Power spectrum average value, determine the value for constituting all time frequency units of initial ideal two-value masking matrix;It is initial according to constituting
The value of all time frequency units of ideal two-value masking matrix determines initial ideal two-value masking matrix.
Further, processor 401, specifically for according in the first signal be used for estimated noise frame number and to first
Signal carry out Fourier transformation after t frame, kth frequency range frequency-region signal power spectral density, calculate the power of noise signal
The average value of spectrum, t are greater than or equal to 1 integer, and k is greater than or equal to 1 integer.

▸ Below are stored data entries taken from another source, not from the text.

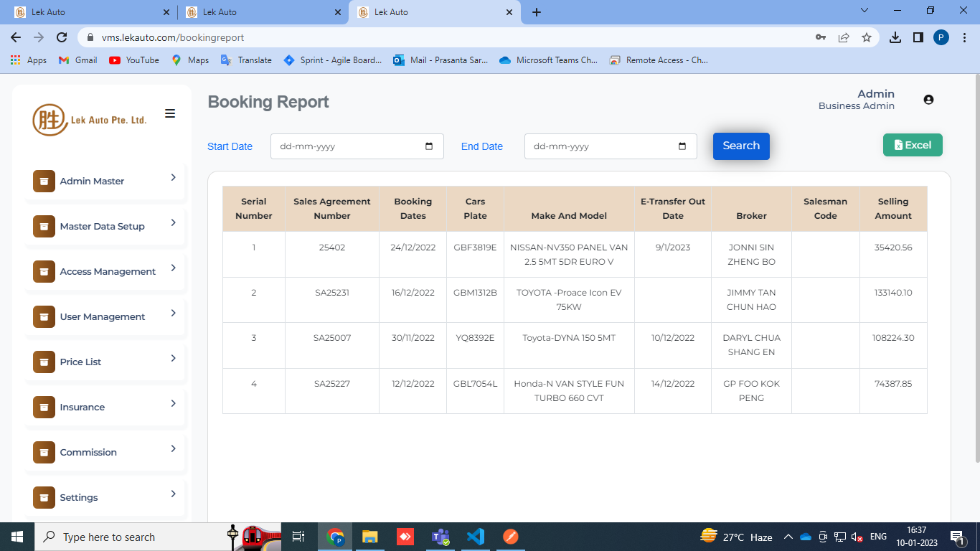This screenshot has width=980, height=551.
Task: Expand the Master Data Setup chevron
Action: point(173,223)
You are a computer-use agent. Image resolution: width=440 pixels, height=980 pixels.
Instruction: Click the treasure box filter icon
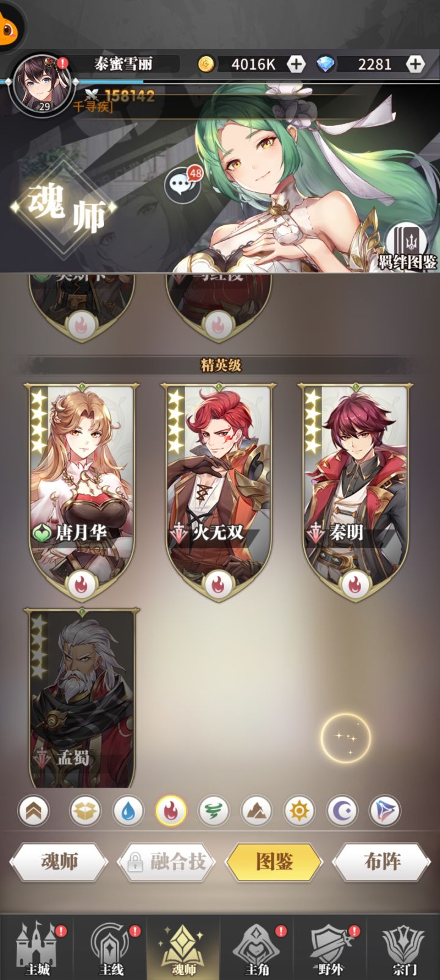coord(85,811)

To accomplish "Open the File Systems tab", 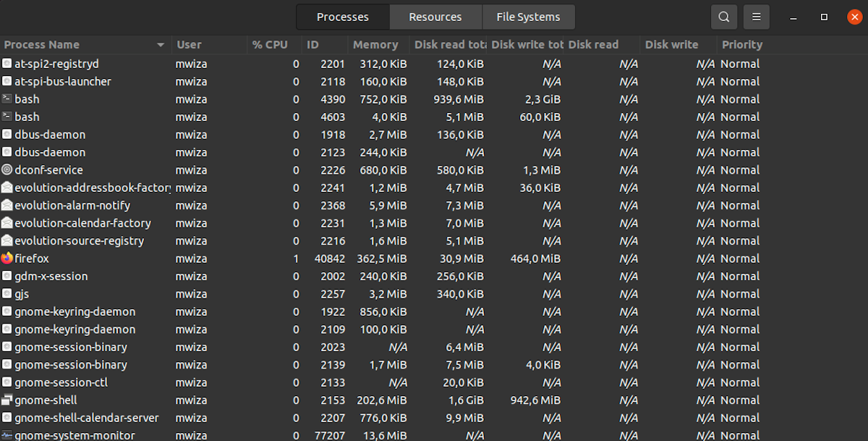I will click(528, 17).
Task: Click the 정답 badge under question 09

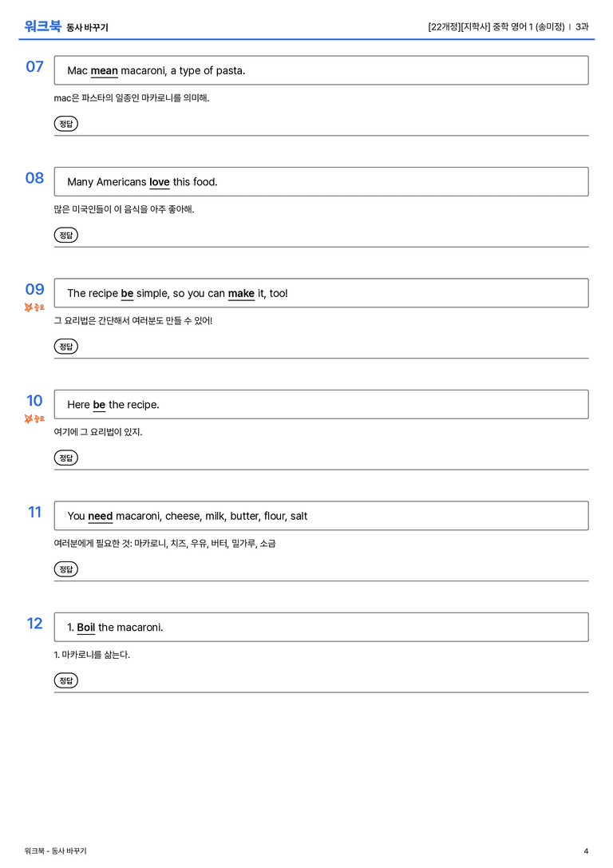Action: click(x=65, y=346)

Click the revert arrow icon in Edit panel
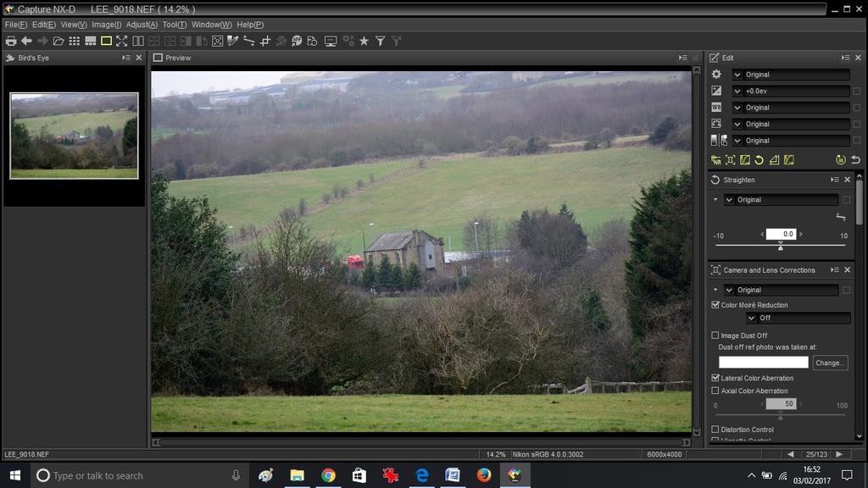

Further, processor 401, specifically for being updated to initial ideal two-value masking matrix, after obtaining update
Two-value masking matrix, updated two-value masking matrix for purify target separation voice signal;According to updated two-value
Masking matrix carries out harmonic compensation to the first signal, the separation voice signal after obtaining harmonic compensation.
Further, processor 401 are specifically used for according to current iteration number and maximum number of iterations, to initial ideal
The value for the time frequency unit that voice in two-value masking matrix is dominated is updated;According to in initial ideal two-value masking matrix
The value of the leading time frequency unit of voice be updated as a result, obtaining updated two-value masking matrix.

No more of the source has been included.